- Genre: Biographical; Sports drama;
- Created by: Ben Watkins
- Directed by: Ben Watkins
- Starring: Jaalen Best; Giovanni Ribisi; Omari Hardwick; Dana Gourrier;
- Original language: English

Production
- Executive producers: Ben Watkins; Josh Wakely; Michael B. Jordan; Elizabeth Raposo; Lonnie Ali; Michele Anthony; Boyd Muir; Corey Salter; Marc Rosen; Matthew Gross; David Blackman;
- Production companies: Amazon MGM Studios; Outlier Society; Blue Monday; Authentic Studios; Roc Nation; Reunion Pacific Entertainment; PolyGram Entertainment; Grace: A Storytelling Company;

Original release
- Network: Amazon Prime Video

= The Greatest (2026 TV series) =

American biographical television series

The Greatest is an upcoming television biographical sports drama limited series about Muhammad Ali from
Amazon MGM Studios for Amazon Prime Video. The series is created by Ben Watkins, and produced in collaboration with Ali's estate, with executive producers including his widow Lonnie Ali, as well as Josh Wakely and Michael B. Jordan.

==Cast==
- Jaalen Best as Cassius Clay, later Muhammad Ali
- Giovanni Ribisi as Clay's boxing trainer, Angelo Dundee
- Omari Hardwick as Ali's father, Cassius "Cash" Clay Sr.
- Dana Gourrier as Ali's mother, Odessa "Bird" Clay
- Kai Parham as Ali's brother, Rudy, later Rahaman Ali
- Amin Joseph as Sonny Liston
- Erica Tazel as Sonny's wife, Geraldine Liston
- Michael Ealy as Malcolm X
- Reno Wilson as Drew Bundini Brown
- Aleks Paunovic as William Faversham Jr.
- Dave Davis as Marvin Geller
- Rico_E._Anderson as Willie Reddish
- Adrian Alvarado as Dr. Ferdie Pacheco

==Production==
===Development===
The series received a series order from Amazon Prime Video in July 2024 with the series produced in collaboration with Muhammad Ali's estate. The rights to his life story were originally acquired by executive producer Josh Wakely, who brought the project to Amazon. It is produced by Amazon MGM Studios.

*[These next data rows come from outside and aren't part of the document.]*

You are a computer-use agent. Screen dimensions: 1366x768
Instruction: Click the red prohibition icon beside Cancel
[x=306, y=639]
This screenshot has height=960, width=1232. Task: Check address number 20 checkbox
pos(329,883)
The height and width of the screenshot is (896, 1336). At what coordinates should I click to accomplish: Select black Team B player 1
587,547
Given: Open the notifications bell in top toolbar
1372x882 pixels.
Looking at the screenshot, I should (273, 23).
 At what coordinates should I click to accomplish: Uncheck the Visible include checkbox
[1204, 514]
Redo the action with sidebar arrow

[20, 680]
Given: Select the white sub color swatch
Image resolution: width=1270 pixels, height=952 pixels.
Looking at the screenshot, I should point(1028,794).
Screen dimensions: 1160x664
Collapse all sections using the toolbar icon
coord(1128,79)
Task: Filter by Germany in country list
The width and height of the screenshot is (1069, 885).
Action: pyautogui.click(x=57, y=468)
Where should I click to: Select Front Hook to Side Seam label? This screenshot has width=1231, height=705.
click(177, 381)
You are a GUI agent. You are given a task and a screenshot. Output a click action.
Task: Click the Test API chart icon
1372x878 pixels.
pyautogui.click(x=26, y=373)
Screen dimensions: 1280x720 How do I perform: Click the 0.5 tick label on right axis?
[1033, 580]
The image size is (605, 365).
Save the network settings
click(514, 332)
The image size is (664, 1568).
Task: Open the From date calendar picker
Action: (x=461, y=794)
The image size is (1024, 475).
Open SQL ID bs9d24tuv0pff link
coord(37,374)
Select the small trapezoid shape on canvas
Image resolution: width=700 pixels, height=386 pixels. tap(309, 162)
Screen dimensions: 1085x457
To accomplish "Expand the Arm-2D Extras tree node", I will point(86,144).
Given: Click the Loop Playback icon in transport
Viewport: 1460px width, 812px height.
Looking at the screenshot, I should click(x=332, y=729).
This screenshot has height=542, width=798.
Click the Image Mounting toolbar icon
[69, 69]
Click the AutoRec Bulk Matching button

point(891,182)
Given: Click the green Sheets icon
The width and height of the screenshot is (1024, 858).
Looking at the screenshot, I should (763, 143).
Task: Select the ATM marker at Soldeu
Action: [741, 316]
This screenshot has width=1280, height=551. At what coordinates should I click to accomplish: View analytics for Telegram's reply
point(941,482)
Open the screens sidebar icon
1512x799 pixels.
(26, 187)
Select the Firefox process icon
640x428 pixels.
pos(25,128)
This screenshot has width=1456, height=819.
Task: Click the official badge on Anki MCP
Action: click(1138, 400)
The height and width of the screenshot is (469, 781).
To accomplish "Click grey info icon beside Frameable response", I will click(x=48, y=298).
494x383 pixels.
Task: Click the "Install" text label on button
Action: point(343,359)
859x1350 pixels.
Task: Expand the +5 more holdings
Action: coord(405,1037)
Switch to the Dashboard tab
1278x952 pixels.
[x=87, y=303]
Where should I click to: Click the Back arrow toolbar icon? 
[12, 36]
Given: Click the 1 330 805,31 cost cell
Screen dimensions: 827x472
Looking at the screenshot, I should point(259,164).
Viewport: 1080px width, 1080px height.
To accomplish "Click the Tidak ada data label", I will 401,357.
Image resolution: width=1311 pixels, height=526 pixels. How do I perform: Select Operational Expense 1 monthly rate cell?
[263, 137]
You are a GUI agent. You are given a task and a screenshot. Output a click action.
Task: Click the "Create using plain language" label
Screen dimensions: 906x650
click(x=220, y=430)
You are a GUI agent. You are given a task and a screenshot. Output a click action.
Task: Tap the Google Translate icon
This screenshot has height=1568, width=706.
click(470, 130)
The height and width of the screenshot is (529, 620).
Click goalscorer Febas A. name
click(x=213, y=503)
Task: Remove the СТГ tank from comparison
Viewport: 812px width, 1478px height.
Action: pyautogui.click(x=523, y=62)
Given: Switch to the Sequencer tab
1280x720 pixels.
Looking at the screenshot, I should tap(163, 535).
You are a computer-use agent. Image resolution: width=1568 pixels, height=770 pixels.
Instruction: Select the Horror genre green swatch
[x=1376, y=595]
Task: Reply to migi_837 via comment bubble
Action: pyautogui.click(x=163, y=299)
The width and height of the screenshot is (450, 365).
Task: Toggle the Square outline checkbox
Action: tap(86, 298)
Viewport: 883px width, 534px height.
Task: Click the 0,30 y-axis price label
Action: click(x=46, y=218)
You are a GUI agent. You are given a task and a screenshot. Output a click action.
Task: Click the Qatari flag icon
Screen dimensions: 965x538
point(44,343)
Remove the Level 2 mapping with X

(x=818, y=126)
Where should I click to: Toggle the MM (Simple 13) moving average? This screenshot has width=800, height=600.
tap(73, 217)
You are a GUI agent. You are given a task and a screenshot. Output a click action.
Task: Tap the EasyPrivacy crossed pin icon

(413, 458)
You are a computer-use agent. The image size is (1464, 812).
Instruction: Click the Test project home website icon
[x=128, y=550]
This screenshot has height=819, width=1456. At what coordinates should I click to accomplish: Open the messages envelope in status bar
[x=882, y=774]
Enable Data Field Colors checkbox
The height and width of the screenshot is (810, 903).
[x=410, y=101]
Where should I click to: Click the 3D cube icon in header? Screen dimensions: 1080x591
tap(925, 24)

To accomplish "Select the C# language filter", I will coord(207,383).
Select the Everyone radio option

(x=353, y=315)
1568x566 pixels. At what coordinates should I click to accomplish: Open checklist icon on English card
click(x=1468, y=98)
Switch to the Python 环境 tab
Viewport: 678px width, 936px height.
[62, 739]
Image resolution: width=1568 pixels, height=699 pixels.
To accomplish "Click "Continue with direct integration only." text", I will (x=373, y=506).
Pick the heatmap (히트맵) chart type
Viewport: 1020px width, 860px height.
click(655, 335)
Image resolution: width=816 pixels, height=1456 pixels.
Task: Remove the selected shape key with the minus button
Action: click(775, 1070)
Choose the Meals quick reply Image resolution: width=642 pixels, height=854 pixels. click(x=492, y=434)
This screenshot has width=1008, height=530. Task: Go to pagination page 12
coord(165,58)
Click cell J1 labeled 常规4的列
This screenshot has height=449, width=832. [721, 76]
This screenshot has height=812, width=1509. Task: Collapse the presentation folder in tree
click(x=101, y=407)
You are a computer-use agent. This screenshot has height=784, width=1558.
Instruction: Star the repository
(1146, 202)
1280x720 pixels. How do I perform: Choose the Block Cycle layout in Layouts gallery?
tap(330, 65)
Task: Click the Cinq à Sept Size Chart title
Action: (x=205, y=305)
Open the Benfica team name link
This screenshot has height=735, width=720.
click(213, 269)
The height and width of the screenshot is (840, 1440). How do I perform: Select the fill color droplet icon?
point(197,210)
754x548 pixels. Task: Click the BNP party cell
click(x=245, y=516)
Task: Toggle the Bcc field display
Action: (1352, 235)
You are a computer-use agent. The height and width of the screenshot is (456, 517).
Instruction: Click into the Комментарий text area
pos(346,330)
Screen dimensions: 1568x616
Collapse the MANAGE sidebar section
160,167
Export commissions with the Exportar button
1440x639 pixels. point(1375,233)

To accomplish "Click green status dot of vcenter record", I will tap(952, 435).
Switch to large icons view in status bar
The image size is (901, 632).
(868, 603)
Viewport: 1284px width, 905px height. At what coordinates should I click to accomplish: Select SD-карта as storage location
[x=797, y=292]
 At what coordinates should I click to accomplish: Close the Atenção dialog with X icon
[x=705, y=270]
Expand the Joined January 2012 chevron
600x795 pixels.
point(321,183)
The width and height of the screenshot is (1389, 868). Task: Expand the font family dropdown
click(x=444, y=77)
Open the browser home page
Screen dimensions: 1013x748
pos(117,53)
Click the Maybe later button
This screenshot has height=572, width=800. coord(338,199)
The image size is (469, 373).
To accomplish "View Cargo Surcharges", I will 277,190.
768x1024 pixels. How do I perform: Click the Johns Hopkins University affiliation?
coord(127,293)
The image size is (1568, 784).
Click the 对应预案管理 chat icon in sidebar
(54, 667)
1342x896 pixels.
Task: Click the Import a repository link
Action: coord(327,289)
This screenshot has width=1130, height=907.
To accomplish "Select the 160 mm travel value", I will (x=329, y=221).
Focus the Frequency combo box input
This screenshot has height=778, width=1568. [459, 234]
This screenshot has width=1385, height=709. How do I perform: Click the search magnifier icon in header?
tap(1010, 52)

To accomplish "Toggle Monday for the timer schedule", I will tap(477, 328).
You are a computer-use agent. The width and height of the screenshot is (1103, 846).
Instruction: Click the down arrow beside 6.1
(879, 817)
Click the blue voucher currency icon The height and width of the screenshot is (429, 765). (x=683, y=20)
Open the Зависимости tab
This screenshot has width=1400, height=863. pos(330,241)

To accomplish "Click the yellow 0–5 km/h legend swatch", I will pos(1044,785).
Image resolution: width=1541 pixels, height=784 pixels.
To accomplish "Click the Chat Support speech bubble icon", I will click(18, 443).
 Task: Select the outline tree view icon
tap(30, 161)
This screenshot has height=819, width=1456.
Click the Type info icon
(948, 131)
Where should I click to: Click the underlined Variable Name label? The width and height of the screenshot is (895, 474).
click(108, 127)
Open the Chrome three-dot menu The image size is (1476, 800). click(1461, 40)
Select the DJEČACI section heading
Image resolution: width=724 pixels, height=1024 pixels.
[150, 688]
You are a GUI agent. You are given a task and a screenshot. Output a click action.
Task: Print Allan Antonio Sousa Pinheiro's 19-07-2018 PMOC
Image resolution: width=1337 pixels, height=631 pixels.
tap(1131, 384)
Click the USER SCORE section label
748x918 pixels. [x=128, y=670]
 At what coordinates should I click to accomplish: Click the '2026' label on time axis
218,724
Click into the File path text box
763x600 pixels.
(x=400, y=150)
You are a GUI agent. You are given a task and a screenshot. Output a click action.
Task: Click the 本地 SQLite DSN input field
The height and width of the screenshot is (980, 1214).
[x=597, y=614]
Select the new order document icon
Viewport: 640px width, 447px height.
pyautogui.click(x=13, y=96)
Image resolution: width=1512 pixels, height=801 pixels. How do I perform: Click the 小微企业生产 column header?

Ben Watkins is executive producer and showrunner on the series, with Watkins executive producing via Blue Monday, as well as directing of the first two episodes. Michael B. Jordan will executive produce for Outlier Society, with Outlier's president Elizabeth Raposo also serving as executive producer. Lonnie Ali, the widow of Muhammad Ali, and Authentic Brands Group's Corey Salter, Marc Rosen and Matthew Gross are also executive producers on the series, as are Michele Anthony and Boyd Muir. It is also produced by Authentic Studios, Roc Nation, PolyGram Entertainment, a Universal Music Group partner, and Grace: A Storytelling Company.

===Casting===
The cast is led by Jaalen Best as Cassius Clay/Muhammad Ali. Omari Hardwick and Dana Gourrier were cast as his parents in February 2025. Kai Parham plays Ali's brother. Fellow boxer Rudy. Amin Joseph will feature as Sonny Liston, and Michael Ealy has a recurring role as Malcolm X.

===Filming===
Filming took place in Cobourg, Ontario in April 2025, and at the Hamilton-Oshawa Port Authority, an Art Deco style building in Hamilton's North End, in July 2025.

Additional filming locations included Toronto and elsewhere in Hamilton.

== Release ==
The series is set to premiere in November 4, 2026.